What is being asked: Return the passage of the complex care excerpt below that falls between "Specialists in complex" and "and functional limitations.", inclusive, copied word for word.

Excerpt to read:
- - -

Social determinants of health. For complex patients, expenditures on social needs such as food and housing can have a greater impact on health outcomes and well-being than medical care. The Complex Care service trains physicians, nurses, and care transitions teams in social determinants of health and how to identify patients’ social needs. For example, a patient with diabetes may also have food insecurity, leading to difficulty accessing food that will help his medical condition and resulting in more hospitalizations for diabetes. Providers on the Complex Care service would search for underlying drivers of the patient’s diabetes hospitalizations, then coordinate with a food bank or Meals on Wheels to provide a diabetic diet when the patient returns home.
Specialists in complex care. The Complex Care hospitalist team employs physicians and mid-level providers with expertise in caring for patients with complex medical conditions and disabilities. Whether with formal training through a complex care clinical fellowship or experience working in a specialized primary care practice, the complex care hospitalists are trained in both acute care medicine and caring for the needs of this population. The nurses on the unit received training in nursing care for complex patients — for example, how to care for patients with disabilities and functional limitations.
We’ve only began to assess the effectiveness of the effort, but initial results are promising. We conducted a preliminary chart review and examined the differences in 30-day readmission rates between all of the patients from Commonwealth Care Alliance’s primary care practice, Commonwealth Community Care, admitted to BMC in one month. Ten patients were admitted to the complex care service; five were admitted to hospitalist/general medicine services. Patients discharged from the complex care service had a 20% 30-day readmission rate and 20% went to the emergency department (ED) within 30 days after discharge; those discharged from hospitalist and general medicine services had an 80% 30-day admission rate, and the remaining 20% of those patients returned to the ED within 30 days. While the population of this exploratory evaluation is small, the data support the anecdotal, qualitative experiences of patients and providers on the complex care service. We are now conducting an evaluation of more than 1,000 admissions.

- - -

Data for analysis:

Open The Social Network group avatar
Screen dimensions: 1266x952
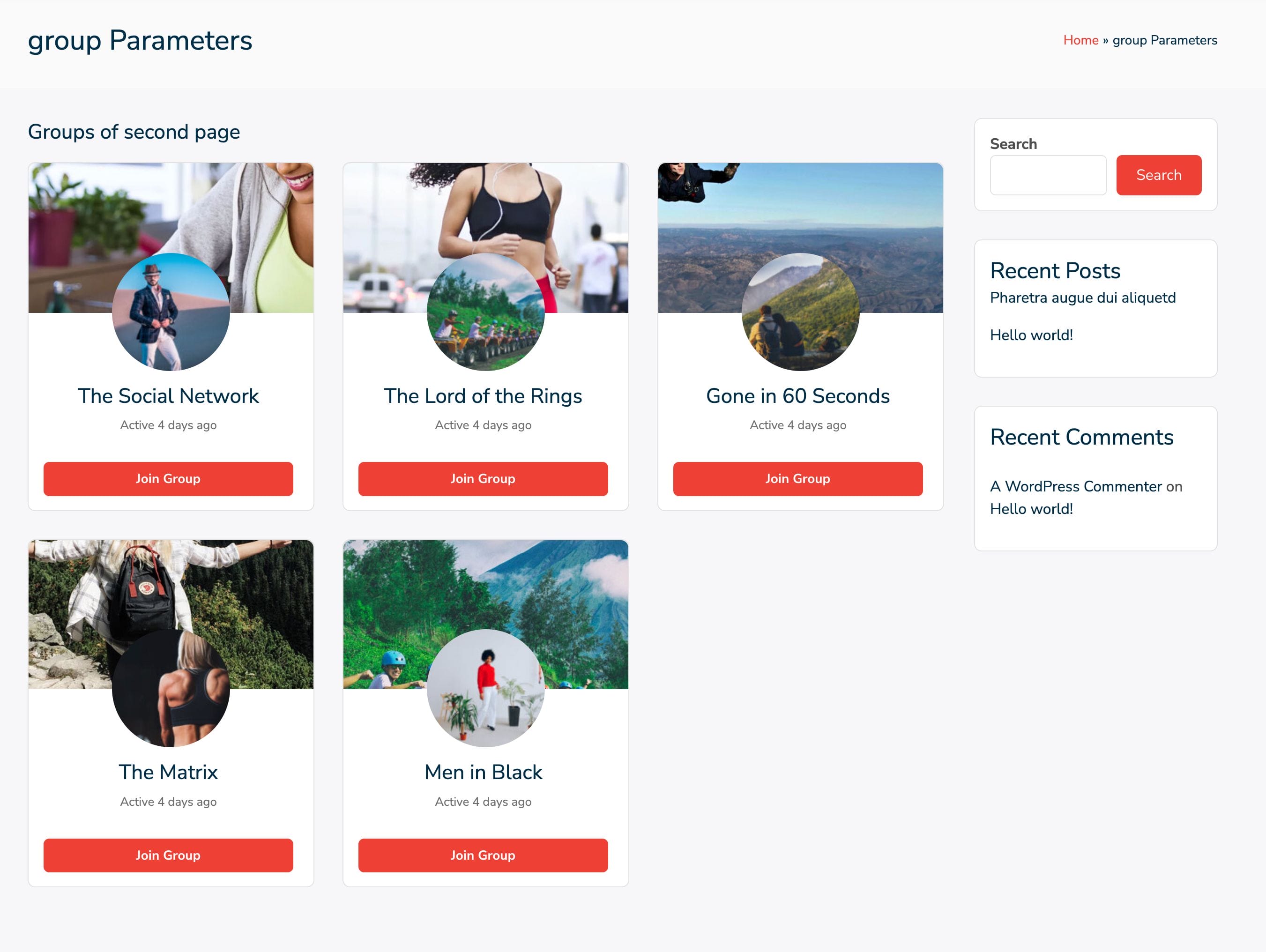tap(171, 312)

- - -

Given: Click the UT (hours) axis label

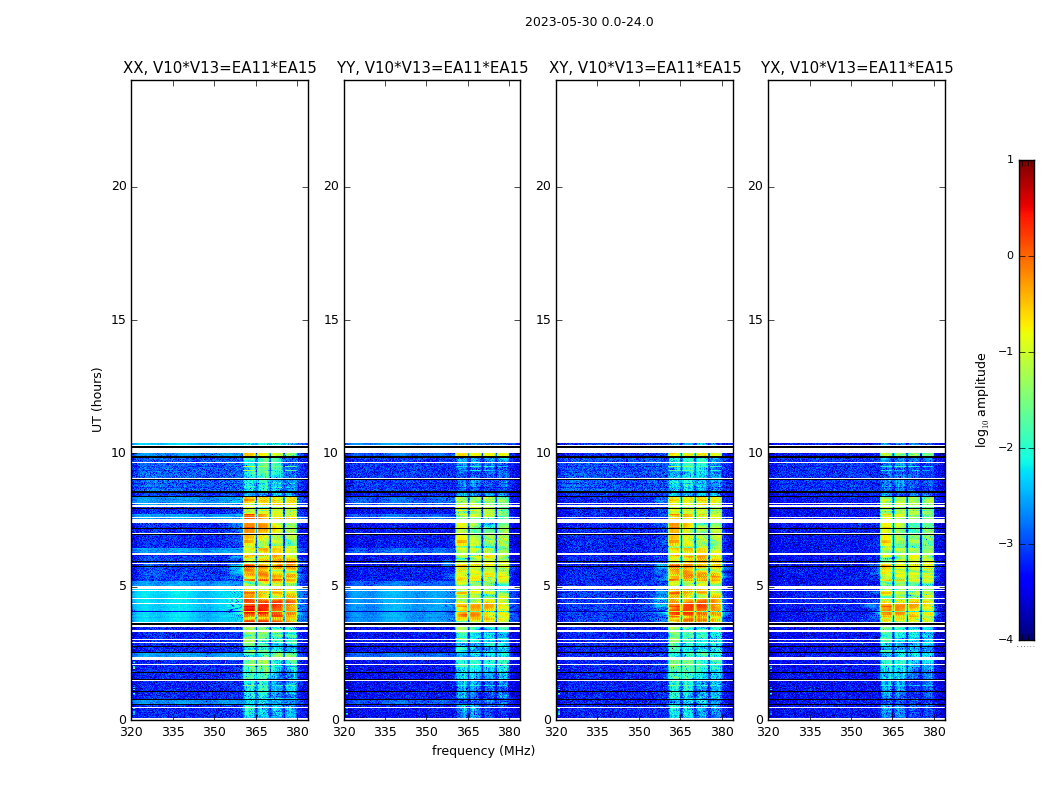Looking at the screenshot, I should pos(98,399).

- - -

Answer area:
Specialists in complex care. The Complex Care hospitalist team employs physicians and mid-level providers with expertise in caring for patients with complex medical conditions and disabilities. Whether with formal training through a complex care clinical fellowship or experience working in a specialized primary care practice, the complex care hospitalists are trained in both acute care medicine and caring for the needs of this population. The nurses on the unit received training in nursing care for complex patients — for example, how to care for patients with disabilities and functional limitations.